Colombian non-governmental reparations organization

Corporación Nuevo Arco Iris (English: New Rainbow Corporation, CNAI) is a non-governmental organization for human rights in Colombia. Its purpose is to promote democracy, oppose corruption, and advocate for victims in the Colombian peace process. In 2016, Nuevo Arco Iris received support from other Colombian human rights organizations, like Unidad para la Atención y Reparación Integral a las Víctimas (Victims Union) during the 2016 Colombian peace agreement referendum..

==Overview==
The Rainbow Corporation was created in 1994 as part of the final peace agreement between the Colombian government and Corriente de Renovación Socialista as the Colombian conflict and other tumultuous issues occurred. It supports the modernization and democratization of Colombia through peace and development of education, health, housing, employment and further economic initiatives.

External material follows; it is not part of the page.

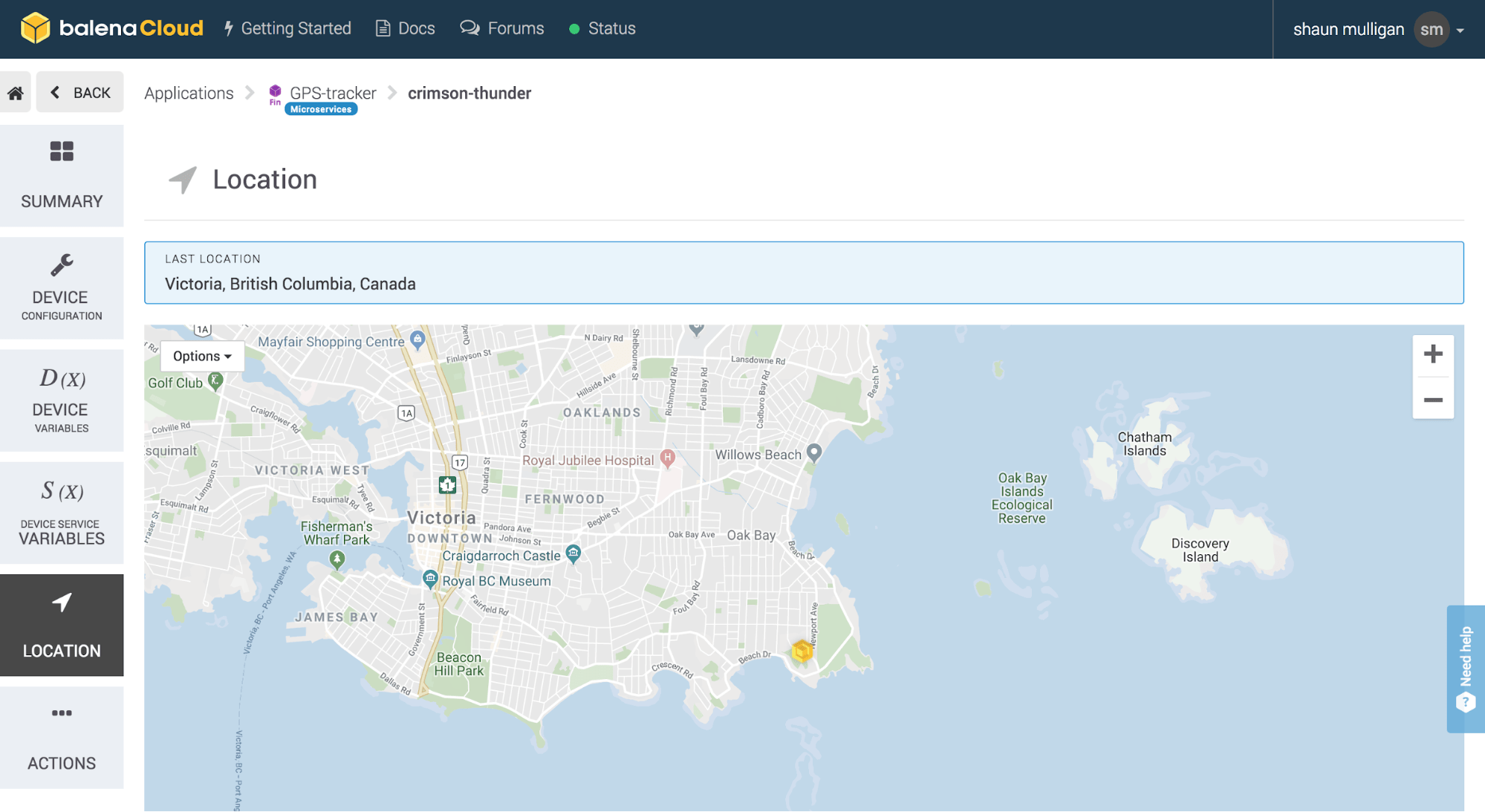Open the Need help side panel
The image size is (1485, 812).
1466,669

Its president is León Valencia. Notable members include Fernando Cuervo, Antonio Sanguino, and Rodrigo Osorno. Most members are former Marxist rebels, notably from the National Liberation Army.

Fifteen employees have been killed in recent years. The organization is protected by 40 bodyguards. It has 200 employees, 115 of whom are former rebels. It is funded by Spain the Netherlands, the European community, the United Nations Development Program, etc., with a budget of half a million dollars. U.S. Ambassador William Brownfield has expressed moral support for the organization.

Its headquarters are in Bogotá, Colombia.